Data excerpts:
::::::
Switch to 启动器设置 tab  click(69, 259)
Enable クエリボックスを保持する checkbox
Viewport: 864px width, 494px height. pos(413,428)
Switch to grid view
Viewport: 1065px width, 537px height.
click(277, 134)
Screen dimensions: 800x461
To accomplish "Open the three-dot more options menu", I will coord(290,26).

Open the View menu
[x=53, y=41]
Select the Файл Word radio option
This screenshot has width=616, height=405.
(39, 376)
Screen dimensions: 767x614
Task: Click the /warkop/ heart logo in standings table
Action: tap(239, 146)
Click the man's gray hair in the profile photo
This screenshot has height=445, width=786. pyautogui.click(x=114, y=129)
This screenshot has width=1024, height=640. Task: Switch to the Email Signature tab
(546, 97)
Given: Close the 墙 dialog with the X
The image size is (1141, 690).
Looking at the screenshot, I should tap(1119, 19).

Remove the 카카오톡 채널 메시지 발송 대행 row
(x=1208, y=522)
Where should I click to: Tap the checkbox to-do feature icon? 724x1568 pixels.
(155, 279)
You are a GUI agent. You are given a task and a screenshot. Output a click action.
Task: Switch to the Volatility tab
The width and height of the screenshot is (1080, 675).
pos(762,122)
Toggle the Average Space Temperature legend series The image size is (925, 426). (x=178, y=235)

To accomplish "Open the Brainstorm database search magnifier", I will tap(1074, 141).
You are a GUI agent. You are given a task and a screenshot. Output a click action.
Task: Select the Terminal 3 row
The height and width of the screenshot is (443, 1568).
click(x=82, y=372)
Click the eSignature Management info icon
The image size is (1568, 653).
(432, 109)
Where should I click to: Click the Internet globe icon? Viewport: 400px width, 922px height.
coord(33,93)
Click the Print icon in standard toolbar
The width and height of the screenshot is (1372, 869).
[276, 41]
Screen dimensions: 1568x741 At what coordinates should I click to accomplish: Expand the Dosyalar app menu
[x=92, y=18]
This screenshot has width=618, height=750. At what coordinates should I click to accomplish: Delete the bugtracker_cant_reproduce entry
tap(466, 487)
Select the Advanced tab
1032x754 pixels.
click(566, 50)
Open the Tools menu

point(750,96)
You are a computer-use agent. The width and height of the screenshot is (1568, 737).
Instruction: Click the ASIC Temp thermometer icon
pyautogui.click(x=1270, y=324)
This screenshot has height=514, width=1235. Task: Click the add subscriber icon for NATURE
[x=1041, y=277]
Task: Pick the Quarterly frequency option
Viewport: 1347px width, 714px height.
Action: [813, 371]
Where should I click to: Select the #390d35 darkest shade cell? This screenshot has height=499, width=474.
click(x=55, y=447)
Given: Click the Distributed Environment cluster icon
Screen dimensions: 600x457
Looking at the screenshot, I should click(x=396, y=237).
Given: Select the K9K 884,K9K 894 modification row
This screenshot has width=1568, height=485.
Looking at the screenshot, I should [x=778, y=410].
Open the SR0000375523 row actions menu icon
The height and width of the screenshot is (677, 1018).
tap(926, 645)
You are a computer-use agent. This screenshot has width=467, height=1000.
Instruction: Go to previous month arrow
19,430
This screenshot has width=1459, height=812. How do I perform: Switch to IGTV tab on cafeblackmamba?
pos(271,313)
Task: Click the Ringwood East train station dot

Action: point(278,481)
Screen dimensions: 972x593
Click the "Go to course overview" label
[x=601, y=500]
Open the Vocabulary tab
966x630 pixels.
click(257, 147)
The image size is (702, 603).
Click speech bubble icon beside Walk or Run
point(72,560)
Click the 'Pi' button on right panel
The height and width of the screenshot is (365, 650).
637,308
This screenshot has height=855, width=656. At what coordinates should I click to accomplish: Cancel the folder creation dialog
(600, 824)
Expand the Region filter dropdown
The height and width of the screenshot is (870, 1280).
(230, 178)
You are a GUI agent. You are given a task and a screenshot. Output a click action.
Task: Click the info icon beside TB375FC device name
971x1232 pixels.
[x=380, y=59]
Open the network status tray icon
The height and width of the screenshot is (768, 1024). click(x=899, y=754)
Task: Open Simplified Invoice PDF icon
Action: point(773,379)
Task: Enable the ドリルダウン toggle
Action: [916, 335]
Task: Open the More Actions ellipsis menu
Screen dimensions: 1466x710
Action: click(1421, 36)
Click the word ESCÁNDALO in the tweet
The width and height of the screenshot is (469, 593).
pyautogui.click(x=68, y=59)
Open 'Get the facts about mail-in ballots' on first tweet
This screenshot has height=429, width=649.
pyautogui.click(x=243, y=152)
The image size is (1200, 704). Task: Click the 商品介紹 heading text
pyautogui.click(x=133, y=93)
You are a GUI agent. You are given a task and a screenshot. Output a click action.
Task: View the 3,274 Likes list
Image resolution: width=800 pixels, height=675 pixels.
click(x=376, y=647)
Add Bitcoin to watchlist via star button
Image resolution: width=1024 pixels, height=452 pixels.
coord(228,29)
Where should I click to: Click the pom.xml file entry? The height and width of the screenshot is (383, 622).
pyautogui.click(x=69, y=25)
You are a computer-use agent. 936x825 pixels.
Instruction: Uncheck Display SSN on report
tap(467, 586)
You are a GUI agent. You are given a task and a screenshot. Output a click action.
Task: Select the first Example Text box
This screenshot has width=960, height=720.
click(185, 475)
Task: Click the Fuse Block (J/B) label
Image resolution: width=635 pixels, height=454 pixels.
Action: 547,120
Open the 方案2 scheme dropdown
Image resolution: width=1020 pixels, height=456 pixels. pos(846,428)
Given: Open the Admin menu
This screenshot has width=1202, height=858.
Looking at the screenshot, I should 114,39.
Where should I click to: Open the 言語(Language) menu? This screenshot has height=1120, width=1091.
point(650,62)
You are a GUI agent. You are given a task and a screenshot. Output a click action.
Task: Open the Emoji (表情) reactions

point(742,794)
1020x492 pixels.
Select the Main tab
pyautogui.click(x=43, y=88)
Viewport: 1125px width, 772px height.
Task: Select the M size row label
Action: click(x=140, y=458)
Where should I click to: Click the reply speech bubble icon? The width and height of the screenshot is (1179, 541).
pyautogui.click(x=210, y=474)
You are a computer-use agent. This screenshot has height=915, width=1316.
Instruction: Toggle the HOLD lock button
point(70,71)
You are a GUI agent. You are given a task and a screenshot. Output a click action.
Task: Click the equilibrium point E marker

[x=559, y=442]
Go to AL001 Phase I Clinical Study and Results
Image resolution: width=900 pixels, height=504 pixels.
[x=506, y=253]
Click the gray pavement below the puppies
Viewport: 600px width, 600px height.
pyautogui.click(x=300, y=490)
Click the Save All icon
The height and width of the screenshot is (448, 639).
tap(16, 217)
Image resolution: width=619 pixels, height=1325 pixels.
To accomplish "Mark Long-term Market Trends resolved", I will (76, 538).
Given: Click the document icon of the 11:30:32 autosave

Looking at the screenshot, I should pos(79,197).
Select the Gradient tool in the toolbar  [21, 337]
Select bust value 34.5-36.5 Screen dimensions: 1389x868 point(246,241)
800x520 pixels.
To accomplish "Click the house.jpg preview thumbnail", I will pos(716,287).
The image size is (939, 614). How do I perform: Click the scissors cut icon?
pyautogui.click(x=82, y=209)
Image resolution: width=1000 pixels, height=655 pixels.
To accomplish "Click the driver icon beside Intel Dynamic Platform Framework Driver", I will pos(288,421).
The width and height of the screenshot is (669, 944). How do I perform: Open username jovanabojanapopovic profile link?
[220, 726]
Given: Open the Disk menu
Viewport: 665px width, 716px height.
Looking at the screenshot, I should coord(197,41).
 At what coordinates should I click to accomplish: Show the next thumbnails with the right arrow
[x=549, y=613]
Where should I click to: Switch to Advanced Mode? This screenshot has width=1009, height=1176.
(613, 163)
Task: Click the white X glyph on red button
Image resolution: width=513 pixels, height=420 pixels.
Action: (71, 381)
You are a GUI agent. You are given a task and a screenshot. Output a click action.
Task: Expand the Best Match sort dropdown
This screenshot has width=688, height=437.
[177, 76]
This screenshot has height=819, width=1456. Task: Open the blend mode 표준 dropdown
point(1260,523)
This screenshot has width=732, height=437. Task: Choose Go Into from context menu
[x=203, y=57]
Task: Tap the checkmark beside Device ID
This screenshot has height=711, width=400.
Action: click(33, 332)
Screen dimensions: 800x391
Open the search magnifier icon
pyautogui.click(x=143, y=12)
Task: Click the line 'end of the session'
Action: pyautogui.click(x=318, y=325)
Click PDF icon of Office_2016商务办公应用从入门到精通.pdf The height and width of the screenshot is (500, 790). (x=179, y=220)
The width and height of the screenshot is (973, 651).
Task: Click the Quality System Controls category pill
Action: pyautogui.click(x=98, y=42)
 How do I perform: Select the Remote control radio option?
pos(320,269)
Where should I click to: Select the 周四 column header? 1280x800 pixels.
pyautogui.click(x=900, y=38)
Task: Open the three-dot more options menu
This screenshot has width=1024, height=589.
::::::
Task to complete: If the word "three" appears in a line above, copy that line.

Your response:
To accomplish "Open the three-dot more options menu", I will coord(290,26).
Task: Open the three-dot more options menu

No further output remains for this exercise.